The great tournaments, the Grand Slams, are of particular interest to me. My able assistant notes them on my calendar as "minor liturgical holidays" so I can enjoy them, at least vicariously. I have been known to vest my office doors for the season--purple and green for Wimbledon, red and blue for the U.S. Open (colors for the French and Australian Open are not in the palette of the Christian year, thankfully.)
I love the excellence consummate players display; their passion for the game is igniting for them and their fans. Yesterday, at age 30, Roger Federer captured the Gentleman's SIngles title at Wimbledon, which is a rare occurrence. He played masterfully, dancing on the court with the lightness of step and agility of ballet. He deserved to win.
I was celebrating with him, at least until the post-match interview. He acknowledged it was an amazing accomplishment, stated how well he believed he had played, and then thanked no one--not his wife, not his parents, not his coach--no one. I was stunned! No one gets to the pinnacle of anything alone; all must stand on the shoulders of others who manage daily logistics so that the player may pursue the work of physical training and practice.
Psalm 48 begins with the praise of God: "Great is the Lord and greatly to be praised . . . ", acknowledging the fundamental dependence humans have upon God. A few verses later the psalmist turns to other inhabitants of Mount Zion, the king, mothers, sailors, and fellow citizens. They, too, are an interdependent part of the city God is establishing. All participate in the praise of God and the flourishing of life.

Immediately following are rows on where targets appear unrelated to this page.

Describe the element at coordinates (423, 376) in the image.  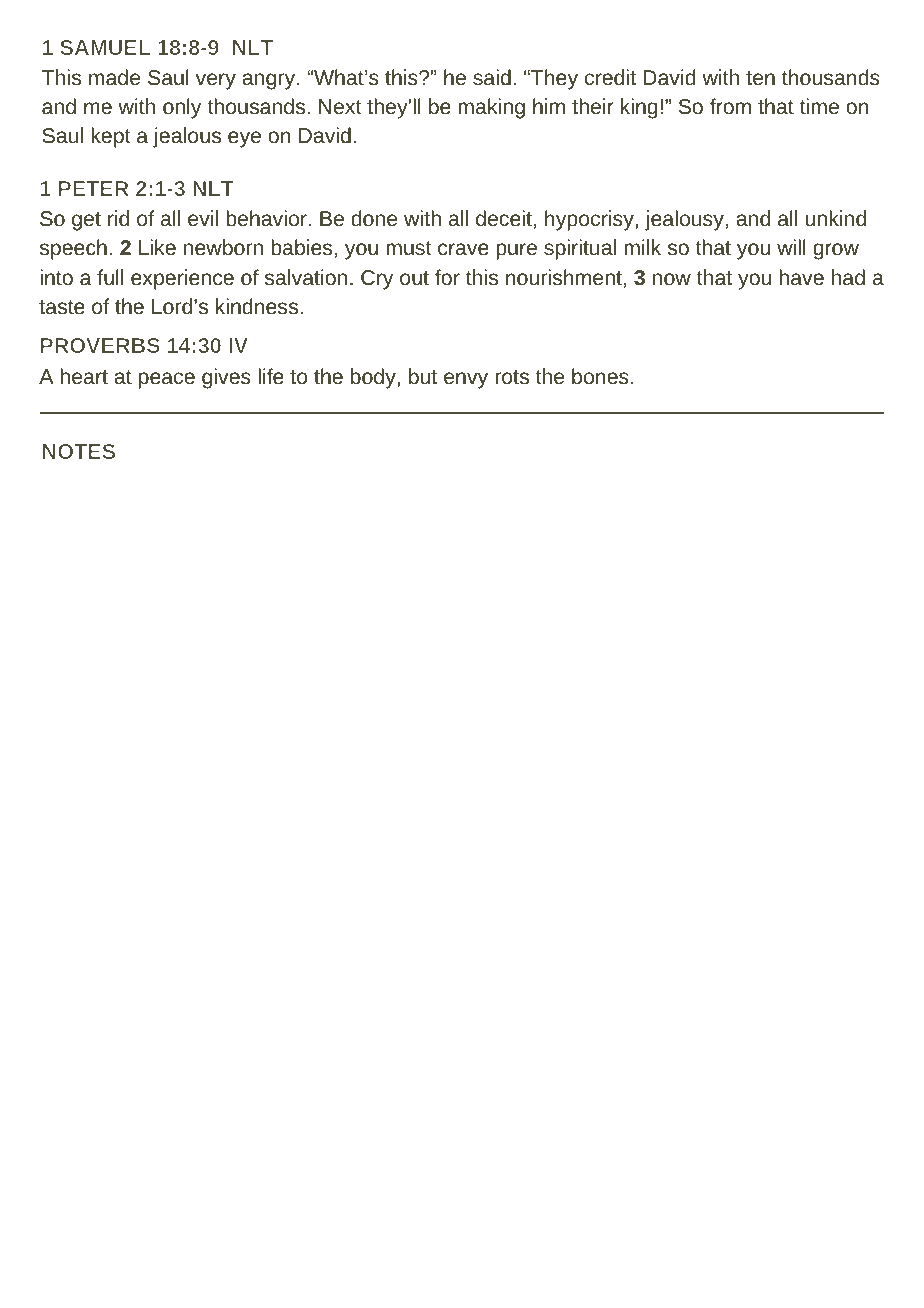
I see `but` at that location.
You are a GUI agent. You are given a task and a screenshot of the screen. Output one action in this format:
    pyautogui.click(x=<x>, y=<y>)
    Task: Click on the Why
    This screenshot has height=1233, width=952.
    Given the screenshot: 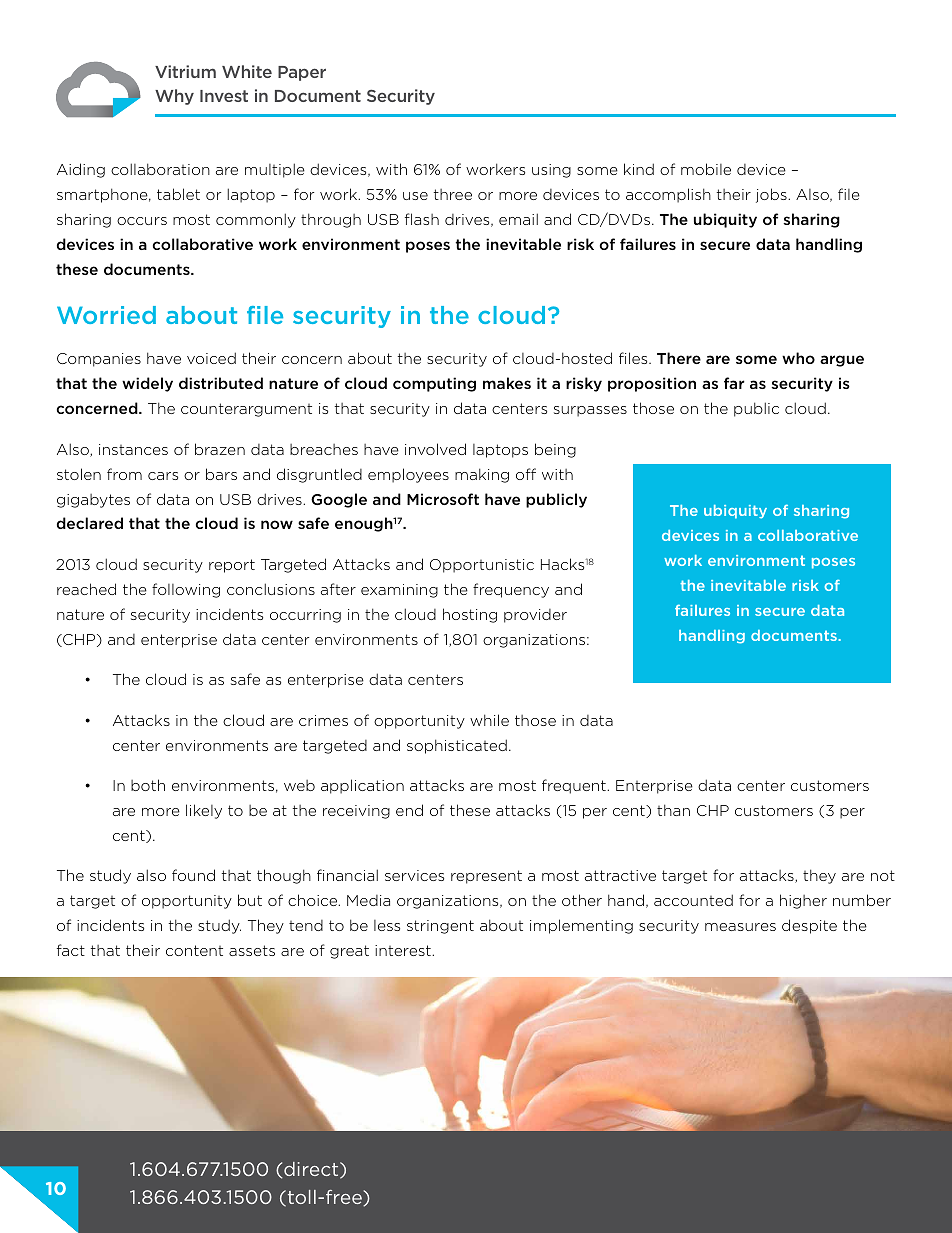 What is the action you would take?
    pyautogui.click(x=174, y=97)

Praise of others seems to flow out of the praise of God. Realizing the great gift of life from God and those with whom we are privileged to share it suggests that praising God and others go together. Sharing credit, being grateful, and acknowledging one's own insufficiency are marks of mature humanity.
The accompanying epistle text from Second Corinthians features Paul's frank admission: " . . . I will not boast, except of my weakness" (12:5) It is a stark contrast to the self-absorbed prattle of many in our days--athletes, celebrities, even some ministers. The humility of the Apostle grows out of his praise of Christ. He has learned that if he is too full of himself, there is no room for the power of Christ to dwell in him (v. 9b).
I will not stop watching tennis, but I will be watching for signs of humility and gratitude to others in addition to artistry on the court. And I will seek to listen better to the scriptural teachers about linking praise of God and others.